= TASK TO COMPLETE =
Your answer should be the lines below from the one with "The width and height of the screenshot is (741, 349)." to the one with "The image size is (1050, 820).", both included, given again exactly and with nothing added.

▼

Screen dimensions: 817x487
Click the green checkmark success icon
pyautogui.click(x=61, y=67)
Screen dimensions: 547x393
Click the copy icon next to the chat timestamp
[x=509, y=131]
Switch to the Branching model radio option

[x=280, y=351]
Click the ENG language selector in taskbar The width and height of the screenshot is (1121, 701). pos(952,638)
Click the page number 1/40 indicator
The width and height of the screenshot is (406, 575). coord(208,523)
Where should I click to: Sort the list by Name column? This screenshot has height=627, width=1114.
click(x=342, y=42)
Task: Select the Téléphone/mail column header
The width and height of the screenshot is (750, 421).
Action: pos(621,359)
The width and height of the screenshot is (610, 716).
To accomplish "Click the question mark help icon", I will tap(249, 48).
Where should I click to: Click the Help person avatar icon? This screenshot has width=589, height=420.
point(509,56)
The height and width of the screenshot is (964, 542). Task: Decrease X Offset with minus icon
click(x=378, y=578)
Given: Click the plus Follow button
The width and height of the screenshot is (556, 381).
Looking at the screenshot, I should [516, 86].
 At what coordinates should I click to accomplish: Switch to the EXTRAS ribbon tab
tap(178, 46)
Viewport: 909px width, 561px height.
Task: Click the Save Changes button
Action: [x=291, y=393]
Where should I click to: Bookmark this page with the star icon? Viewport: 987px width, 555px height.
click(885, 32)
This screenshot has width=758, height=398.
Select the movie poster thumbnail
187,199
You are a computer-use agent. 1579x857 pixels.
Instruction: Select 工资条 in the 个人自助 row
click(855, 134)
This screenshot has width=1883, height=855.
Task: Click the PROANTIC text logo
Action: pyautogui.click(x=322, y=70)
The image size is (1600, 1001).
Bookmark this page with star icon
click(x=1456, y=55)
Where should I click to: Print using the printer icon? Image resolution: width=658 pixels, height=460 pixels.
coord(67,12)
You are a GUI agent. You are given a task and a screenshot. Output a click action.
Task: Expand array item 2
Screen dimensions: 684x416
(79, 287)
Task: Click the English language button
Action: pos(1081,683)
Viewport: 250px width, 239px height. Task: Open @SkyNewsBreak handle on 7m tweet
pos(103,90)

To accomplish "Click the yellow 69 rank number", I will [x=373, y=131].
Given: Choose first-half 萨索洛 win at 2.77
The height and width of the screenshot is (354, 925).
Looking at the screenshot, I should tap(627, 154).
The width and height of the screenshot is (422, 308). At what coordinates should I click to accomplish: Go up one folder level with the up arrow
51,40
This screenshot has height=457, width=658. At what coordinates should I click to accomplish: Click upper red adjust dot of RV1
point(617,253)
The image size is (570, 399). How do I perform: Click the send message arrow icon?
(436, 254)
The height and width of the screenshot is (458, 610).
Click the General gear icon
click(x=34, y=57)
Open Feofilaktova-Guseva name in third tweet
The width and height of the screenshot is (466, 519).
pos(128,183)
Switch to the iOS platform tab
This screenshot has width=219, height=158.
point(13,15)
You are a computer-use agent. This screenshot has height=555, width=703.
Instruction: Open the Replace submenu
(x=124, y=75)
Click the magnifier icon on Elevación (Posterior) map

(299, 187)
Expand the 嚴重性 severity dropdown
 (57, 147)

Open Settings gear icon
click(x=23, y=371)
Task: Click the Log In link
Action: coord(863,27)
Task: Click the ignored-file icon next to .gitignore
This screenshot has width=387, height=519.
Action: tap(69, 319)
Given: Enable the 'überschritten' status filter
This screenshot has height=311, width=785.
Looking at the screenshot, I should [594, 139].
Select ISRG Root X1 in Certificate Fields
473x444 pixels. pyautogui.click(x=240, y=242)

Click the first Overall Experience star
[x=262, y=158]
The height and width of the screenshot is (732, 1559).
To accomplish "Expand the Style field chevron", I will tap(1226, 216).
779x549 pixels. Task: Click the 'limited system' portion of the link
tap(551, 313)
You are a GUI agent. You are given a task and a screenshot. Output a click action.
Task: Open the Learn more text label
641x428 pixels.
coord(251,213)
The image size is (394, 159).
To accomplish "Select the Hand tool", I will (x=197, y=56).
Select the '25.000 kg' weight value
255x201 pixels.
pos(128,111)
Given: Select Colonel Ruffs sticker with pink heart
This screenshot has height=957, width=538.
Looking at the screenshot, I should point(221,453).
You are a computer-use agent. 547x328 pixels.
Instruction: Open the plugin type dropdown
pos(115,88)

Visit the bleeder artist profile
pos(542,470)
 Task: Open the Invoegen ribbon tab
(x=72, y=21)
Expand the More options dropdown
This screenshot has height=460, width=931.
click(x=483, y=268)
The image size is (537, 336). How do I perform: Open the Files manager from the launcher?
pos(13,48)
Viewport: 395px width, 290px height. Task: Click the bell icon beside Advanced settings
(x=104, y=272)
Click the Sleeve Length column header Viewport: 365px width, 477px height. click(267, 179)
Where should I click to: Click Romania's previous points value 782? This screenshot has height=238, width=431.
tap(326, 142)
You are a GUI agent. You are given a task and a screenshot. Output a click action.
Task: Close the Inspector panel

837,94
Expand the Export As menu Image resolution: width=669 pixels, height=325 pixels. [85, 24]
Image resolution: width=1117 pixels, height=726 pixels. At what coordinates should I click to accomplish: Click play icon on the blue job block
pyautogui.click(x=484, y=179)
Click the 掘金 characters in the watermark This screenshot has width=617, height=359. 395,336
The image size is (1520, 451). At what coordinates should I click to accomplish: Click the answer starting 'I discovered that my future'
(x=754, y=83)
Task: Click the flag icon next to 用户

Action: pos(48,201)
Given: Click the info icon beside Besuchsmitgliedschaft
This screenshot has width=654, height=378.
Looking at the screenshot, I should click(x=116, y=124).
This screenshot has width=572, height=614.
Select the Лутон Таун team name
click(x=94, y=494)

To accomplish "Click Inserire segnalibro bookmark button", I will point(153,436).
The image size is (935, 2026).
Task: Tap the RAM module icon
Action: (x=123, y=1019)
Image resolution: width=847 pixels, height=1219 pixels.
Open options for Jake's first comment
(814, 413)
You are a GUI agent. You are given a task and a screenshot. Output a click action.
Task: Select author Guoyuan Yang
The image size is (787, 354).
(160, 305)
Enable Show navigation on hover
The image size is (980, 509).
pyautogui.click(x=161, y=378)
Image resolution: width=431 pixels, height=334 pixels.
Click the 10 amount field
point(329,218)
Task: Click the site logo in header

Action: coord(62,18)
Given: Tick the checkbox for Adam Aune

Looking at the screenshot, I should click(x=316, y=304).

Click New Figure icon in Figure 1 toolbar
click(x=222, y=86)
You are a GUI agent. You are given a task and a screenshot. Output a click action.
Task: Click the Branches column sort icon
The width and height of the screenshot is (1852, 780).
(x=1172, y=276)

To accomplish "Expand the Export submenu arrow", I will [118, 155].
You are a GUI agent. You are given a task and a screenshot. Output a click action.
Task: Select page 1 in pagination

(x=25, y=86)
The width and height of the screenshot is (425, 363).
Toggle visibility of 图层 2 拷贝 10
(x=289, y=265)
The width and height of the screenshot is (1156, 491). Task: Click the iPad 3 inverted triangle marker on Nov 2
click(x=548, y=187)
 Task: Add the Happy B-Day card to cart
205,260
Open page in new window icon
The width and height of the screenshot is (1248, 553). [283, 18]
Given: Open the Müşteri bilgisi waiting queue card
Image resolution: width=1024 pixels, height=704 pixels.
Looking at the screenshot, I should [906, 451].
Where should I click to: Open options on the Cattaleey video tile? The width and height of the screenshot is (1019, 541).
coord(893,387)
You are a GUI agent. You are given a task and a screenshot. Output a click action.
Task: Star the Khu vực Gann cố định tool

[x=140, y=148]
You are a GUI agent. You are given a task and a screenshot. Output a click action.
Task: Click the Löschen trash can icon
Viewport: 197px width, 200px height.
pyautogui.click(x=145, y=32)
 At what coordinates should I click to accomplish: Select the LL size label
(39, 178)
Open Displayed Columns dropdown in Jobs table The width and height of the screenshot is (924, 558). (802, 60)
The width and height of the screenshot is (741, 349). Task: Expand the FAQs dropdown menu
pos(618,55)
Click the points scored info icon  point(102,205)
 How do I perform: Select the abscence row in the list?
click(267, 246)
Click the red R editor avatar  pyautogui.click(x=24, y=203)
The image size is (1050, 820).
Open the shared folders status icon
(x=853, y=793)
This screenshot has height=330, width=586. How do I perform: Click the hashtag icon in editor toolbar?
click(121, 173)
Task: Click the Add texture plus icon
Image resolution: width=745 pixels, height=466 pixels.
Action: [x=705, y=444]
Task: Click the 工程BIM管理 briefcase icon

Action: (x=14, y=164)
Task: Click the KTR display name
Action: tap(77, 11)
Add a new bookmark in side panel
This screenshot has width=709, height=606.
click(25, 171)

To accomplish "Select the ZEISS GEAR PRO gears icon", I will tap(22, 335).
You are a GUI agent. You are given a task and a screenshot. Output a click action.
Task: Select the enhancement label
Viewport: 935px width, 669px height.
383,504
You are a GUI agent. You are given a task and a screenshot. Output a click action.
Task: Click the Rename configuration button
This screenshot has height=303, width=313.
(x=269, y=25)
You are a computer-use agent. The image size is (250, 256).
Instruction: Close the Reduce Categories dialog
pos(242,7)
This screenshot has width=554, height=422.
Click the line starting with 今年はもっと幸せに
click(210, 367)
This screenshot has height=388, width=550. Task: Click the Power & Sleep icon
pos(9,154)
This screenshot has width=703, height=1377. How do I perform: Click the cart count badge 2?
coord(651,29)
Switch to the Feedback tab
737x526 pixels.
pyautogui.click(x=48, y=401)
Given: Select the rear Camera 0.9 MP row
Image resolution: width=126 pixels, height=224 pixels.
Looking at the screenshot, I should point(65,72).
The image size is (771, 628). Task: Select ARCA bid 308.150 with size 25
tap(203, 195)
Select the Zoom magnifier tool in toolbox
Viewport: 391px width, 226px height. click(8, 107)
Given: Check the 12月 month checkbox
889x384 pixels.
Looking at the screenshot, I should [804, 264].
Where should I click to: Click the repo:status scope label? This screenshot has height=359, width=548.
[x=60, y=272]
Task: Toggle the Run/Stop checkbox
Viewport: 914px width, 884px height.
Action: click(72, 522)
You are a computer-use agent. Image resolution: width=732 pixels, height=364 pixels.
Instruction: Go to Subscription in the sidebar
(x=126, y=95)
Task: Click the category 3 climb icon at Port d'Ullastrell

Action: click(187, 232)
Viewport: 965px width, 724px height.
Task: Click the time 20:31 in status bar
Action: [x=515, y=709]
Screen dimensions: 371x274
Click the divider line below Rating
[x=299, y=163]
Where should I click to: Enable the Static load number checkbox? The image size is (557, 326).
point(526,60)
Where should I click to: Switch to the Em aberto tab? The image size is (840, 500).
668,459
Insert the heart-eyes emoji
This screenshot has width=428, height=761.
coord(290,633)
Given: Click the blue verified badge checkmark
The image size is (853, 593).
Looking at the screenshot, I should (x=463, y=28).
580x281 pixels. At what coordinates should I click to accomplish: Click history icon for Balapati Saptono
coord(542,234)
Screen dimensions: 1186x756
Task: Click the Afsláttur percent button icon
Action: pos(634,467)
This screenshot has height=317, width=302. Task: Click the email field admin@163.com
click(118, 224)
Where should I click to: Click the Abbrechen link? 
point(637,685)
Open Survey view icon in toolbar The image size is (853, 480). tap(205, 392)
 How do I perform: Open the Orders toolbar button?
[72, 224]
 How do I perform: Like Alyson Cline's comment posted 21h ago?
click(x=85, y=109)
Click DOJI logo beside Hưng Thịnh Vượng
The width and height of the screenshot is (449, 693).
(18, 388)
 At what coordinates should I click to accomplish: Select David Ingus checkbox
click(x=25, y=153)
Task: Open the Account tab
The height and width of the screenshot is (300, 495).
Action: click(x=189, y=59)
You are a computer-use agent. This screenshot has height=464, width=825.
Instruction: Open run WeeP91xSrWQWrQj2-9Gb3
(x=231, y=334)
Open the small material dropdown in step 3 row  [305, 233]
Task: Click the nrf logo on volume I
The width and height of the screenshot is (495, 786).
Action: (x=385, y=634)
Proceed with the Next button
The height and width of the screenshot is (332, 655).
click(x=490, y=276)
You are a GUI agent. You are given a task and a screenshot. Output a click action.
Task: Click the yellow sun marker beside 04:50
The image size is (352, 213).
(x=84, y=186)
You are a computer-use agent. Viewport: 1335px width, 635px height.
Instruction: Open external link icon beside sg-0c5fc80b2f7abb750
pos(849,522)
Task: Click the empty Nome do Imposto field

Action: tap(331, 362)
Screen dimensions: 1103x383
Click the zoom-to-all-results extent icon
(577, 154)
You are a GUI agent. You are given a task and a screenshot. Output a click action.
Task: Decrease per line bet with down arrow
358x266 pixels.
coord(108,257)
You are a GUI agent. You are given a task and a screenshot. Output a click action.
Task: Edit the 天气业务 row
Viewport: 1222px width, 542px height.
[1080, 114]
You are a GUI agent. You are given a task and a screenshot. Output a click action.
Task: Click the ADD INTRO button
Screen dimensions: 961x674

▲

= EXERCISE SOLUTION =
The width and height of the screenshot is (741, 349). Task: Expand the FAQs dropdown menu
pos(618,55)
Click the points scored info icon  point(102,205)
 How do I perform: Select the abscence row in the list?
click(267, 246)
Click the red R editor avatar  pyautogui.click(x=24, y=203)
The image size is (1050, 820).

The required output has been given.